(Listed entries begins)
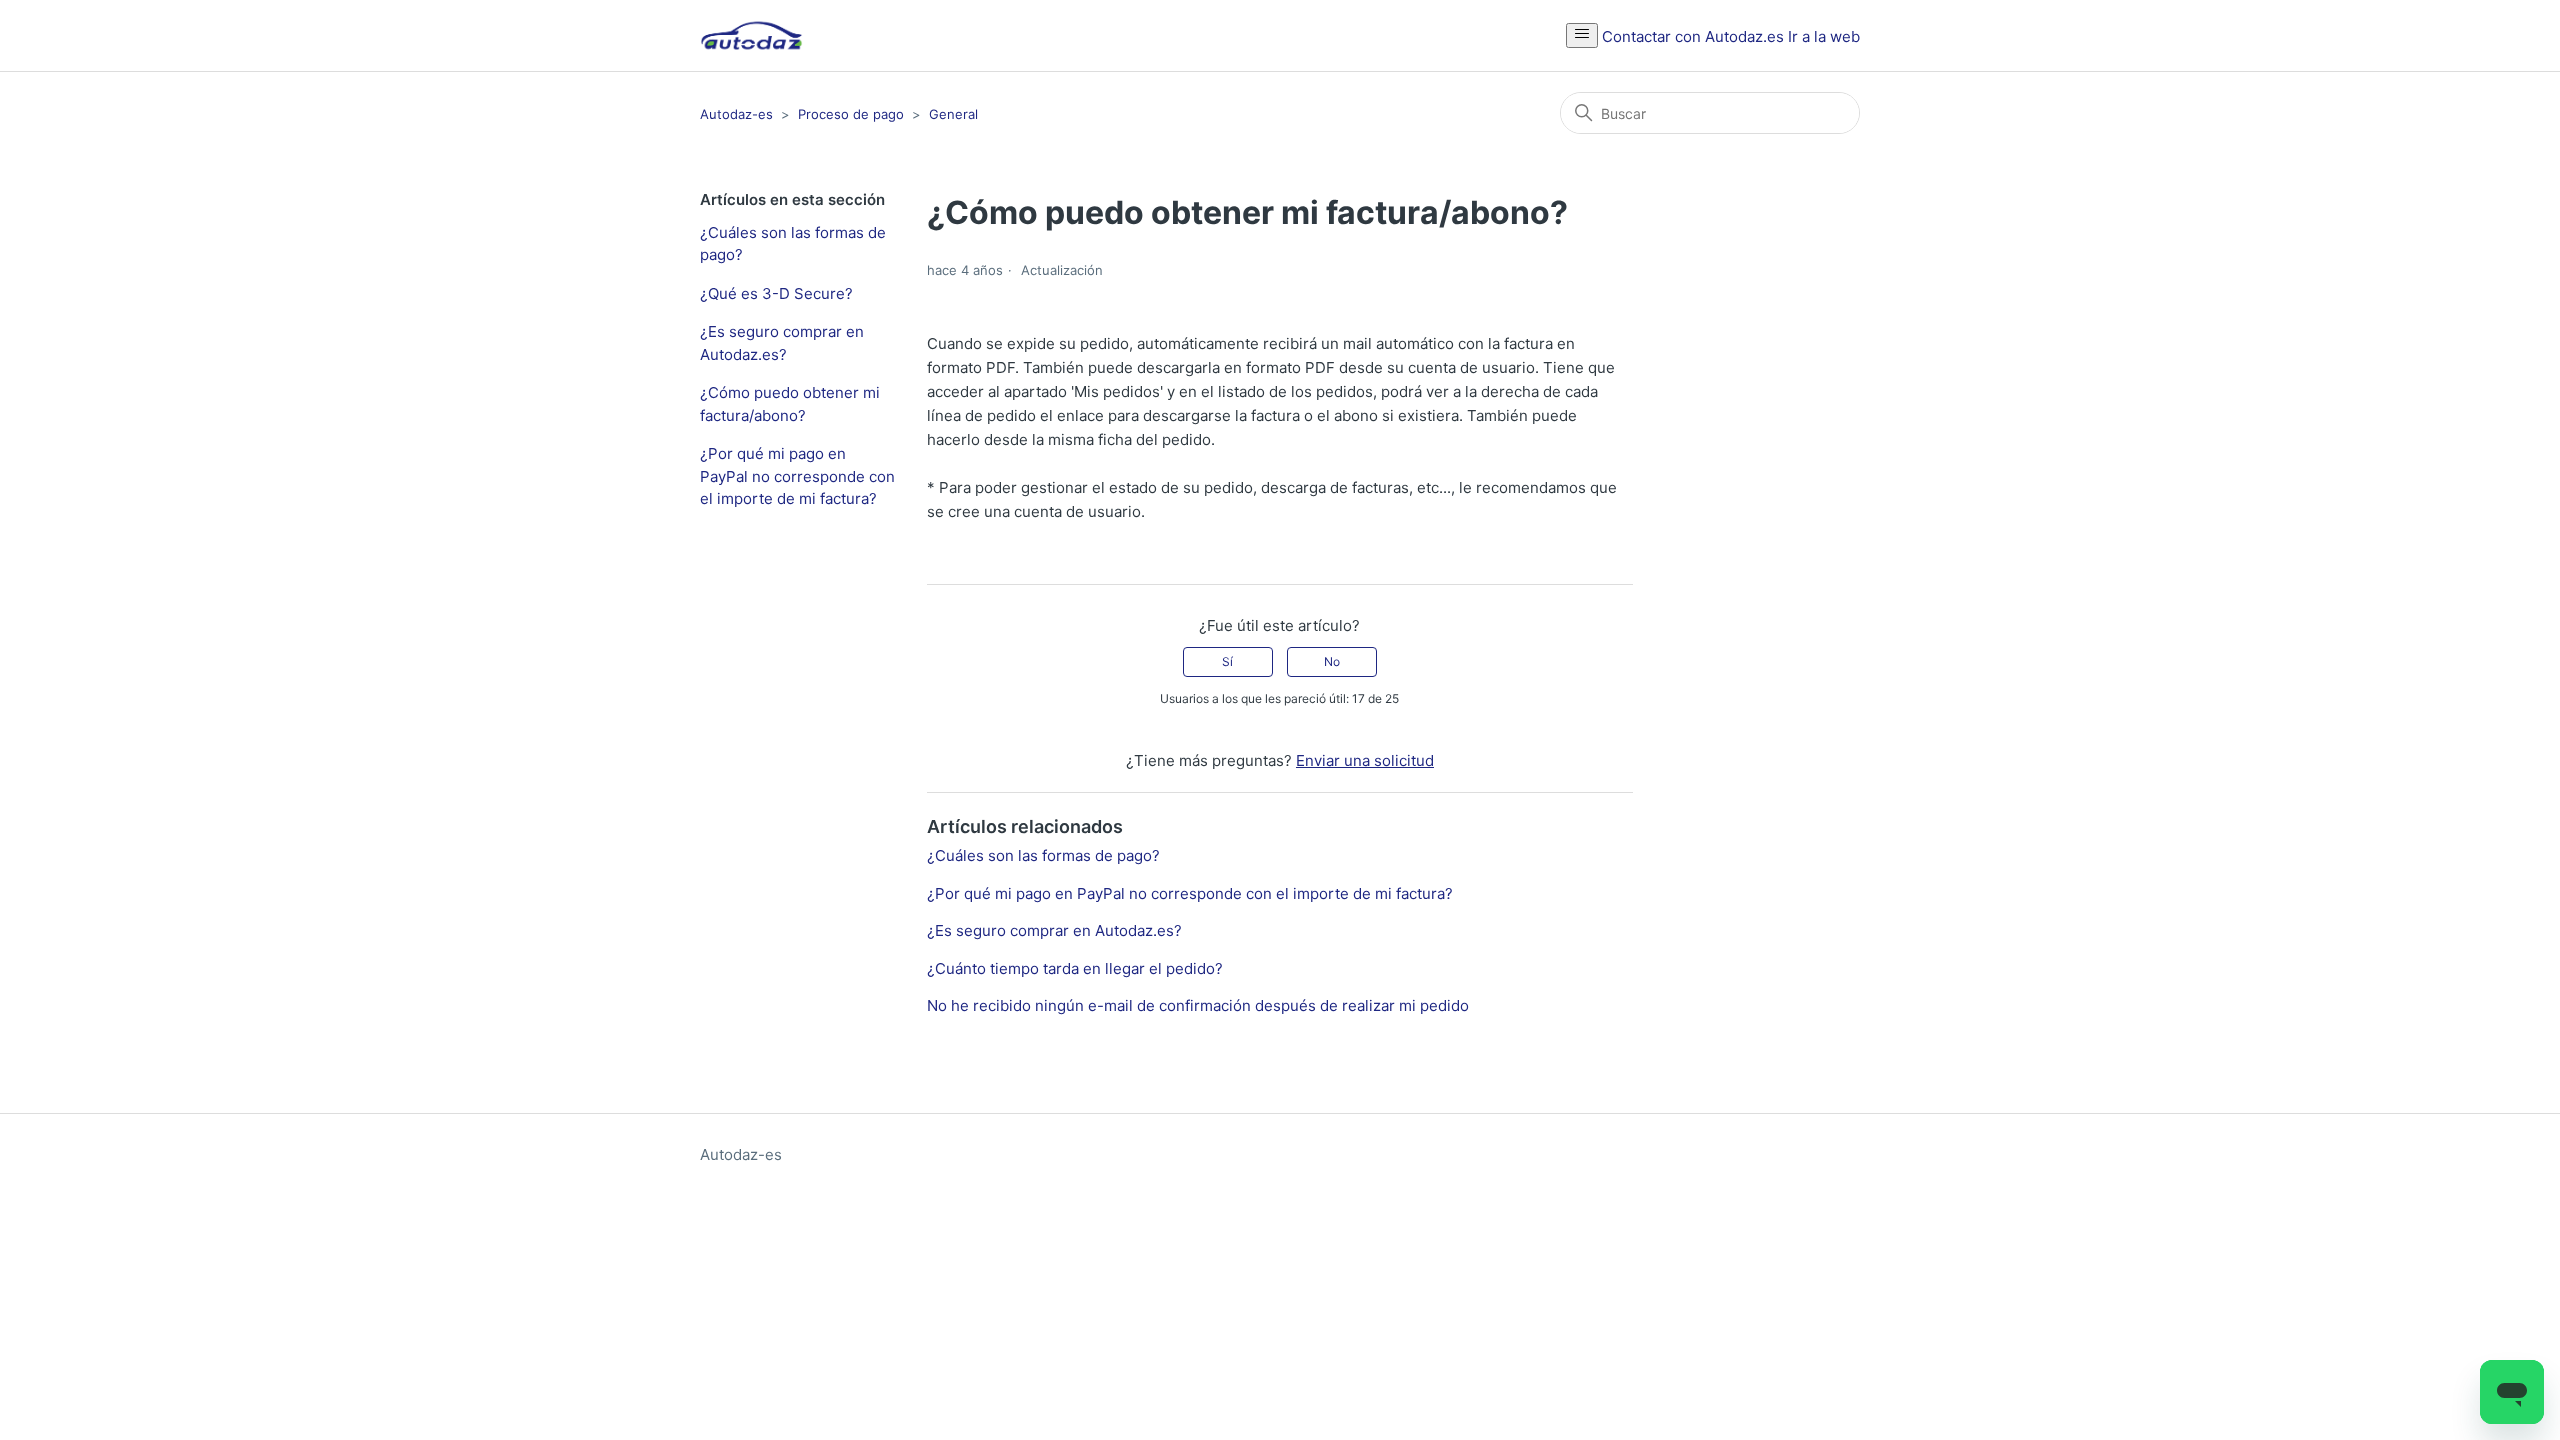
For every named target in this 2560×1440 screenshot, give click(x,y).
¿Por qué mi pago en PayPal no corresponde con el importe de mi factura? (797, 476)
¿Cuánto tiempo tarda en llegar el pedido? (1075, 968)
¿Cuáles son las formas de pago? (793, 244)
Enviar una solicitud (1365, 760)
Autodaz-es (736, 114)
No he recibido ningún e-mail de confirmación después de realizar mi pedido (1198, 1005)
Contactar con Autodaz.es (1693, 36)
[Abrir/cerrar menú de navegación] (1582, 35)
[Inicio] (751, 35)
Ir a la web (1824, 36)
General (953, 114)
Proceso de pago (851, 114)
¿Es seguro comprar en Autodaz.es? (782, 343)
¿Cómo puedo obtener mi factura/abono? (790, 404)
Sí (1227, 661)
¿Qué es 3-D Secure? (776, 293)
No (1332, 661)
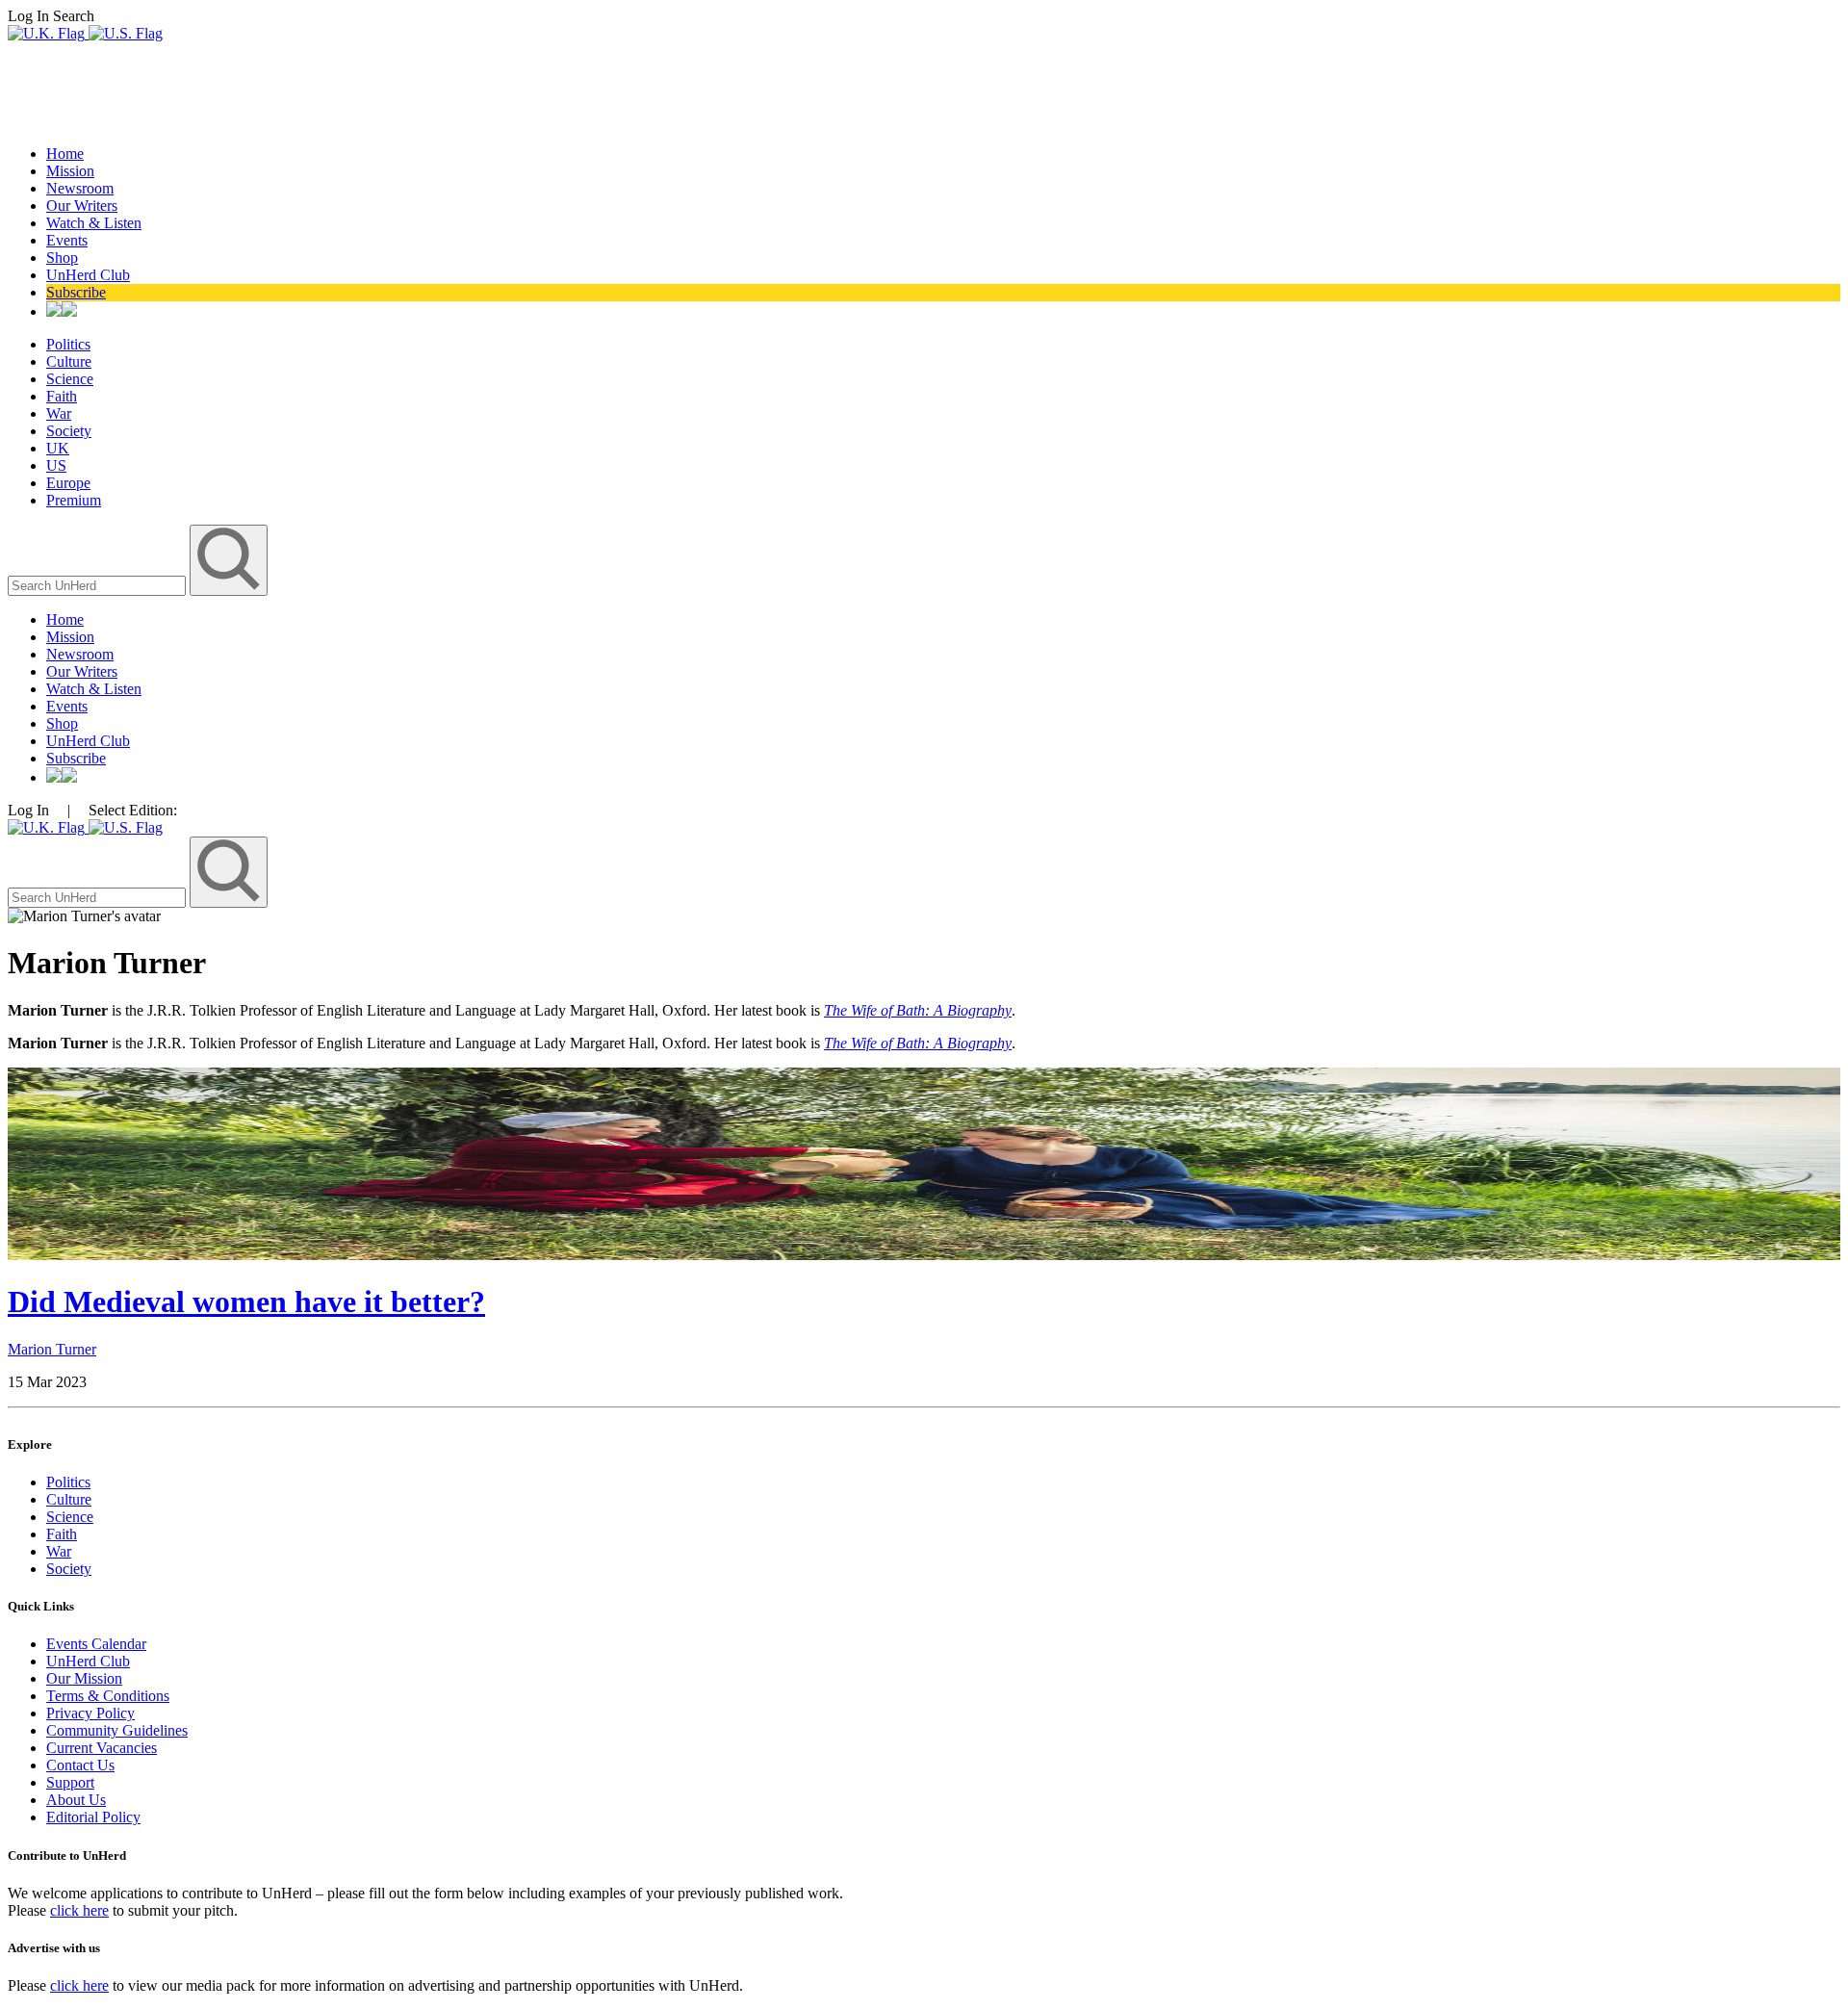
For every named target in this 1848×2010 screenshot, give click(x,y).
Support (70, 1782)
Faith (61, 396)
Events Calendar (96, 1644)
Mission (70, 171)
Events (67, 240)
(Listed entries ends)
What the task requires: In the records above, how many lines contain the string "pedido"? Only that number should be written.

Exercise response: 2